[Opening Provided records section]
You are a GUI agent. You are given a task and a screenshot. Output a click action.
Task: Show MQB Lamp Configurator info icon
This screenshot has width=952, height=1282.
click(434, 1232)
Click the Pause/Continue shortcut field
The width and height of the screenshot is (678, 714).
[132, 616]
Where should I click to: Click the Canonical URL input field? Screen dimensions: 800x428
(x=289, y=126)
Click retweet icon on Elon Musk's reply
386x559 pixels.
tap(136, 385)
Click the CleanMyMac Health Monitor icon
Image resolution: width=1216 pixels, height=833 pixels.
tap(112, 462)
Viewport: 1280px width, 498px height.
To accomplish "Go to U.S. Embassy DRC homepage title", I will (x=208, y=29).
[Closing Provided records section]
* _Your assignment_
Produce a verbatim copy of each record above.

* _Task result_
You are a GUI agent. You are given a task and a screenshot. Output a click action.
Task: Show MQB Lamp Configurator info icon
This screenshot has width=952, height=1282.
click(434, 1232)
Click the Pause/Continue shortcut field
The width and height of the screenshot is (678, 714).
[132, 616]
Where should I click to: Click the Canonical URL input field? Screen dimensions: 800x428
(x=289, y=126)
Click retweet icon on Elon Musk's reply
386x559 pixels.
tap(136, 385)
Click the CleanMyMac Health Monitor icon
Image resolution: width=1216 pixels, height=833 pixels.
tap(112, 462)
Viewport: 1280px width, 498px height.
To accomplish "Go to U.S. Embassy DRC homepage title", I will (x=208, y=29).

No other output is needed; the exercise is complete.